Self Reflection

When I found out that my first rotation was in psychiatry I was honestly a little bit nervous. I have never been in a psych ward and I felt disconnected from the field. Psychiatry was actually my lowest score on the PACKRAT and I was anxious about how my performance would be on the rotation and on the EORE. On my first day at the QHC psychiatric ER I was unsure what to expect. But, over time I realized that although there is no physical exam or procedures to be done, I was still going to learn a lot.

Every morning my colleagues and I attended rounds. It was a great experience seeing how doctors, nurses, social workers and PAs all interact to form a well oiled machine that provides the best care for patients. One day the nurse representative did not show up to rounds on time and they had to wait for her to start rounds. This emphasized the importance of how healthcare only runs properly if we work as a team. We then followed different doctors and PAs to see the patients. In the beginning we just observed, but with time the providers allowed us to ask any questions that we had to the patients. When I led a patient interview I felt so accomplished that I remembered the important questions to ask to be able elicit a proper history.

When writing up my first H&P for this rotation I realized that I had to adapt to writing an H&P for this field of medicine. It was very different than other H&Ps that I wrote for the physical diagnosis class. One of the most distinct differences is that possibly the most important section in psychiatry is the mental status exam, which is not done regularly in other fields. Additionally, the HPIs in psychiatry rely heavily on collateral information. Therefore, I spent much of my time on the phone with family members of patients getting more information regarding their history and what brought them to the hospital that day. At first speaking to family members was overwhelming, but as with every other skill it got easier over time.

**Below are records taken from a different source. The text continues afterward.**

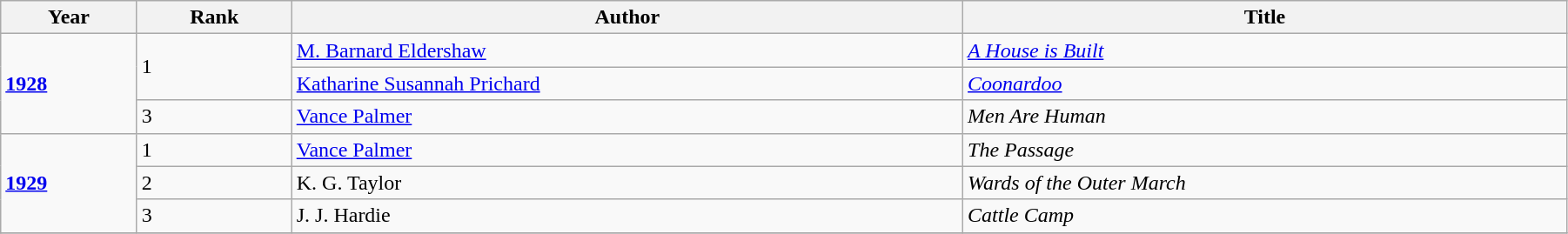
Title (1265, 17)
Men Are Human (1265, 117)
J. J. Hardie (627, 216)
Author (627, 17)
A House is Built (1265, 50)
Katharine Susannah Prichard (627, 84)
2 (214, 183)
K. G. Taylor (627, 183)
Rank (214, 17)
The Passage (1265, 150)
1928 (70, 84)
1929 (70, 183)
Year (70, 17)
Coonardoo (1265, 84)
Cattle Camp (1265, 216)
Wards of the Outer March (1265, 183)
M. Barnard Eldershaw (627, 50)
Extract the [x, y] coordinate from the center of the cell holding the provided text.  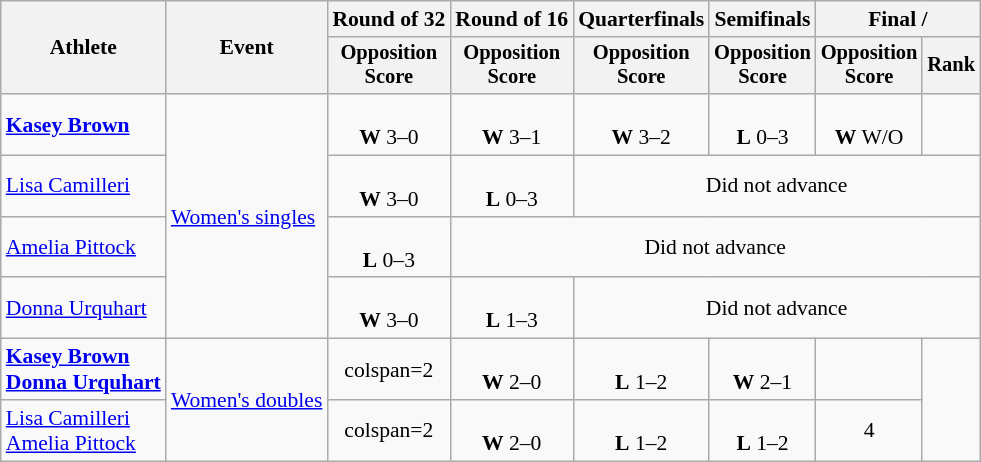
Final / [898, 19]
Women's singles [247, 216]
Kasey BrownDonna Urquhart [84, 370]
W W/O [870, 124]
4 [870, 430]
Women's doubles [247, 400]
Round of 16 [512, 19]
Semifinals [762, 19]
Event [247, 48]
Kasey Brown [84, 124]
W 2–1 [762, 370]
Lisa Camilleri [84, 186]
Rank [951, 66]
Quarterfinals [641, 19]
L 1–3 [512, 308]
W 3–2 [641, 124]
Athlete [84, 48]
Lisa CamilleriAmelia Pittock [84, 430]
Donna Urquhart [84, 308]
Round of 32 [388, 19]
W 3–1 [512, 124]
Amelia Pittock [84, 248]
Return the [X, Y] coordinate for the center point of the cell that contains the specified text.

Overall, despite psychiatry being very different than all other fields of medicine I really appreciated having it for my first rotation. I learned that teamwork is so important, as witnessed during rounds. I also gained more confidence in my ability to speak with family members, which will be a necessary skill in all other fields. Most importantly, I learned how to adapt and write H&Ps in the style unique to the field that I am in. I did not practice any physical exams but did get to perfect gathering a history which will be useful in my future rotations.